F# Compiler Guide


Debug emit

The F# compiler code base emits debug information and attributes. This article documents what we do, how it is implemented and the problem areas in our implementation.

There are mistakes and missing pieces to our debug information. Small improvements can make a major difference. Please help us fix mistakes and get things right.

The file tests\walkthroughs\DebugStepping\TheBigFileOfDebugStepping.fsx is crucial for testing the stepping experience for a range of constructs.

User experiences

Debugging information affects numerous user experiences:

Some experiences are un-implemented by F# including:

Emitted information

Emitted debug information includes:

We almost always now emit the Portable PDB format.

Design-time services

IDE tooling performs queries into the F# language service, notably:

Debugging and optimization

Nearly all optimizations are off when debug code is being generated.

Otherwise, what comes out of the type checker is pretty much what goes into IlxGen.fs.

Debug points

Terminology

We use the terms "sequence point" and "debug point" interchangeably. The word "sequence" has too many meanings in the F# compiler so in the actual code you'll see "DebugPoint" more often, though for abbreviations you may see spFoo or mFoo.

How breakpoints work (high level)

Breakpoints have two existences which must give matching behavior:

This means there is an invariant that ValidateBreakpointLocation and the emitted IL debug points correspond.

NOTE: The IL code can and does contain extra debug points that don't pass ValidateBreakpointLocation. It won't be possible to set a breakpoint for these, but they will appear in stepping.

Intended debug points based on syntax

The intended debug points for constructs are determined by syntax as follows. Processing depends on whether a construct is being processed as "control-flow" or not. This means at least one debug point will be placed, either over the whole expression or some of its parts.

Construct

Debug points

let x = leaf-expr in BODY-EXPR

Debug point over let x = leaf-expr.

let x = NON-LEAF-EXPR in BODY-EXPR

let f x = BODY-EXPR in BODY-EXPR

let rec f x = BODY-EXPR and g x = BODY-EXPR in BODY-EXPR

if guard-expr then THEN-EXPR

Debug point over if guard-expr then

if guard-expr then THEN-EXPR else ELSE-EXPR

Debug point over if .. then

match .. with ...

Debug point over match .. with

... -> TARGET-EXPR

... when WHEN-EXPR -> TARGET-EXPR

while .. do BODY-EXPR

Debug point over while .. do

for .. in collection-expr do BODY-EXPR

Debug points over for, in and collection-expr

try TRY-EXPR with .. -> HANDLER-EXPR

Debug points over try and with

try TRY-EXPR finally .. -> FINALLY-EXPR

Debug points try and finally

use x = leaf-expr in BODY-EXPR

Debug point over use x = leaf-expr.

use x = NON-LEAF-EXPR in BODY-EXPR

EXPR; EXPR

(fun .. -> BODY-EXPR)

Not a leaf, do not produce a debug point on outer expression, but include them on BODY-EXPR

{ new C(args) with member ... = BODY-EXPR }

Pipe EXPR1 && EXPR2

Pipe EXPR1 || EXPR2

Pipe EXPR1 |> EXPR2

Pipe (EXPR1, EXPR2) ||> EXPR3

Pipe (EXPR1, EXPR2, EXPR3) |||> EXPR4

yield leaf-expr

Debug point over 'yield expr'

yield! leaf-expr

Debug point over 'yield! expr'

return leaf-expr

Debug point over 'return expr'

return! leaf-expr

Debug point over 'return! expr'

[ BODY ]

See notes below. If a computed list expression with yields (explicit or implicit) then process as control-flow. Otherwise treat as leaf

[| BODY |]

See notes below. If a computed list expression with yields (explicit or implicit) then process as control-flow. Otherwise treat as leaf

seq { BODY }

See notes below

builder { BODY }

See notes below

f expr, new C(args), constants or other leaf

Debug point when being processed as control-flow. The sub-expressions are processed as non-control-flow.

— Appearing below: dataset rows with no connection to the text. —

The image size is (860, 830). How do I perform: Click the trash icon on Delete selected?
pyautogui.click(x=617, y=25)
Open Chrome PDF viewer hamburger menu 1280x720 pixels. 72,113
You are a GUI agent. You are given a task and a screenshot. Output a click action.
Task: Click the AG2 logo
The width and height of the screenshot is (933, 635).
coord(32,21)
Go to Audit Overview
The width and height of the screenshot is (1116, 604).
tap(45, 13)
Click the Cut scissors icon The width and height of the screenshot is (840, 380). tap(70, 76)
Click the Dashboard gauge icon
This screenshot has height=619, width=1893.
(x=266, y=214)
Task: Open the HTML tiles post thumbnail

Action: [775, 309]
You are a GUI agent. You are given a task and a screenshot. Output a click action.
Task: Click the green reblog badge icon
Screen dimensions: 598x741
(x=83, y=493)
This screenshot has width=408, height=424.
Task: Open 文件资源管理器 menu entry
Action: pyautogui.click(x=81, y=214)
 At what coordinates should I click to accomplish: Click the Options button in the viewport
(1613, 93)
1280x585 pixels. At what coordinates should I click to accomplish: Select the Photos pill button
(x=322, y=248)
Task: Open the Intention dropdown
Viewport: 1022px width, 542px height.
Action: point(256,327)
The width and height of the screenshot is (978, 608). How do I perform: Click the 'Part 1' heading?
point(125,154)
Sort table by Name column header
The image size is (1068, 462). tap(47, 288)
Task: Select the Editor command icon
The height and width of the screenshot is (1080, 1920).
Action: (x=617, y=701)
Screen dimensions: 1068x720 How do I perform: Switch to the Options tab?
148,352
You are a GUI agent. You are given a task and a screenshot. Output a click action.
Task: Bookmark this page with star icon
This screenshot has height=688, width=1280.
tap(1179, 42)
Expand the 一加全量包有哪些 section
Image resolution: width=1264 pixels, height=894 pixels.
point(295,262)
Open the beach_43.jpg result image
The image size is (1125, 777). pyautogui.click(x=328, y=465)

Intended debug points for let-bindings

Simple let bindings get debug points that extend over the let (if the thing is not a function and the implementation is a leaf expression):

let f () =
    let x = 1 // debug point for whole of `let x = 1`
    let f x = 1 // no debug point on `let f x =`, debug point on `1`
    let x = if today then 1 else tomorrow // no debug point on `let x =`, debug point on `if today then` and `1` and `tomorrow`
    let x = let y = 1 in y + y // no debug point on `let x =`, debug point on `let y = 1` and `y + y`
    ...

Intended debug points for nested control-flow

Debug points are not generally emitted for constituent parts of non-leaf constructs, in particular function applications, e.g. consider:

let h1 x = g (f x)
let h2 x = x |> f |> g

Here g (f x) gets one debug point covering the whole expression. The corresponding pipelining gets three debug points.

If however a nested expression is control-flow, then debug points start being emitted again e.g.

let h3 x = f (if today then 1 else 2)

Here debug points are at if today then and 1 and 2 and all of f (if today then 1 else 2)

NOTE: these debug points are overlapping. That's life.

Intended debug points for [...], [| ... |] code

The intended debug points for computed list and array expressions are the same as for the expressions inside the constructs. For example

let x = [ for i in 1 .. 10 do yield 1 ]

This will have debug points on for i in 1 .. 10 do and yield 1.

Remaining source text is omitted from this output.